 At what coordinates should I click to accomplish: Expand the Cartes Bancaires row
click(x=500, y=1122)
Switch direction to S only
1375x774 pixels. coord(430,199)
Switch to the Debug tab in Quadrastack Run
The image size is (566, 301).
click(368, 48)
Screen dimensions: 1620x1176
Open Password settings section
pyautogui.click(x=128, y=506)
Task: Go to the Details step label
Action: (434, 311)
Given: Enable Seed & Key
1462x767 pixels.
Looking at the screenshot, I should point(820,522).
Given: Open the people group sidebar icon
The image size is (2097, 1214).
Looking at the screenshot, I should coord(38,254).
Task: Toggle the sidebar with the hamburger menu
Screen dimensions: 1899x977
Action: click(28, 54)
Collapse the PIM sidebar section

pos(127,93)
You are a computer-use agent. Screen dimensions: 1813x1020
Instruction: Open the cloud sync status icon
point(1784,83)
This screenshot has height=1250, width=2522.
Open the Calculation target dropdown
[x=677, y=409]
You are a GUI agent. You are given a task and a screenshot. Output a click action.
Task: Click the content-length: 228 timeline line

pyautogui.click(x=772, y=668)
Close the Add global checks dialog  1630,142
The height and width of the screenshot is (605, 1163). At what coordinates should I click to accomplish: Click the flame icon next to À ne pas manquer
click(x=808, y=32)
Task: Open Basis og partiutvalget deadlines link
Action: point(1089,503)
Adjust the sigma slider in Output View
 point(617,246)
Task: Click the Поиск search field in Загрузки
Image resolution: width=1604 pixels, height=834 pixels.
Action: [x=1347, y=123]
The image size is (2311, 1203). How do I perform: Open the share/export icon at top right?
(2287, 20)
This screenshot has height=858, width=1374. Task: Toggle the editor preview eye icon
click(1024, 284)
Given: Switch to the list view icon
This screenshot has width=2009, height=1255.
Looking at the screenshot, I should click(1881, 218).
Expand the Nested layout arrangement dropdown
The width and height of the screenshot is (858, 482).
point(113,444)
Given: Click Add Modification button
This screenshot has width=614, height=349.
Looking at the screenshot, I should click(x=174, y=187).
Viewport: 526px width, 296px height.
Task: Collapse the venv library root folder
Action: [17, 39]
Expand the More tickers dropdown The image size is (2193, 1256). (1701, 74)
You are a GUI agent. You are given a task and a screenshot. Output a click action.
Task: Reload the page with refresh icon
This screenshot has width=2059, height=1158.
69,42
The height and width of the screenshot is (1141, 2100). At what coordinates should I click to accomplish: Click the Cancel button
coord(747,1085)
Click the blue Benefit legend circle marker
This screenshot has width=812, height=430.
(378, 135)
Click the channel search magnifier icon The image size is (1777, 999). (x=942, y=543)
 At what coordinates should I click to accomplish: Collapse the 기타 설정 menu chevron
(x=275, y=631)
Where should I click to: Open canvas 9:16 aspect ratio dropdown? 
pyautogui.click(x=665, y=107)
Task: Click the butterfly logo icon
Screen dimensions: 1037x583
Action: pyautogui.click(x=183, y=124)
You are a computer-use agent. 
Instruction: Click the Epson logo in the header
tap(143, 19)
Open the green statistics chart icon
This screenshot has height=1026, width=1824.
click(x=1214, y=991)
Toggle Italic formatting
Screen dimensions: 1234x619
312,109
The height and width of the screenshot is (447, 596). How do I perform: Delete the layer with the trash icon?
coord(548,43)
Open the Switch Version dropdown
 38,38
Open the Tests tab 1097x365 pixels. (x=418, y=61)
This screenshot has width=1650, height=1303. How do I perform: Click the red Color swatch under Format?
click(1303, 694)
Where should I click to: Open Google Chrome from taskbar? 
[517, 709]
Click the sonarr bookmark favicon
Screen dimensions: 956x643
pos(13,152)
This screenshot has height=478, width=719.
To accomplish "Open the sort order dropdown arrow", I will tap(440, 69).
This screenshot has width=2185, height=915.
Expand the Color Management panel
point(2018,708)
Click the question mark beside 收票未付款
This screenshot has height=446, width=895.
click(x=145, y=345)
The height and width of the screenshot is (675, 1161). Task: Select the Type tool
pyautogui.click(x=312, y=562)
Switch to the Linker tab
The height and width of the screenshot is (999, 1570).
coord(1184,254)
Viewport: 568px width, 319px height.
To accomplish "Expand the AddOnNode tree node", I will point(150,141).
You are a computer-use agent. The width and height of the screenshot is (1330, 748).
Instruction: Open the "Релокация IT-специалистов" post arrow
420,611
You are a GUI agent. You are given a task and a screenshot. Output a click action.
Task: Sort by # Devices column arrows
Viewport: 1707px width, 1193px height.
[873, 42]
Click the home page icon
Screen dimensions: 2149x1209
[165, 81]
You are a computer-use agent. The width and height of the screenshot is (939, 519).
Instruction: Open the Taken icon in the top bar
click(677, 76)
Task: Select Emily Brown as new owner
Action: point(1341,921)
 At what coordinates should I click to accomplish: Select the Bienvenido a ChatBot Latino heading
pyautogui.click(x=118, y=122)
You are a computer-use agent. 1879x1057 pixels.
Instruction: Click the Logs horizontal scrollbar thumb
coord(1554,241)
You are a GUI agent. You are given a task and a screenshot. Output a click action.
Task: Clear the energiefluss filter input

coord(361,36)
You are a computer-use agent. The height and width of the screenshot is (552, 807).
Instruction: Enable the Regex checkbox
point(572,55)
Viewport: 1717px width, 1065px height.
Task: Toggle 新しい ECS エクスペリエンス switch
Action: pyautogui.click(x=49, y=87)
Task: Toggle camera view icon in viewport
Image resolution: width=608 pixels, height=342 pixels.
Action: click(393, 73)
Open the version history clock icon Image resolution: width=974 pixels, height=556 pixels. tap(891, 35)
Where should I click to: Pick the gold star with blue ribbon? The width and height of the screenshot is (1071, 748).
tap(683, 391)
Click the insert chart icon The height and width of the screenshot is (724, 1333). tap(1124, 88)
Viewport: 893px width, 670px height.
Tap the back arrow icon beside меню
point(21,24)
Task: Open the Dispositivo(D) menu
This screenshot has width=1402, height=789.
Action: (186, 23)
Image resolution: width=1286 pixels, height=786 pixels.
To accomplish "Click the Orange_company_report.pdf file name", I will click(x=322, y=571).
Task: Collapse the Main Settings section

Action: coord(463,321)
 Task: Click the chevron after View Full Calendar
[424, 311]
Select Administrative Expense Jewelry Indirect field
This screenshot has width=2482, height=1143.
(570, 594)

- **TASK**: Within the lines above, find those holding the word "search" and copy them.

- **RESPONSE TO THE TASK**:
Task: Click the Поиск search field in Загрузки
Click the channel search magnifier icon The image size is (1777, 999). (x=942, y=543)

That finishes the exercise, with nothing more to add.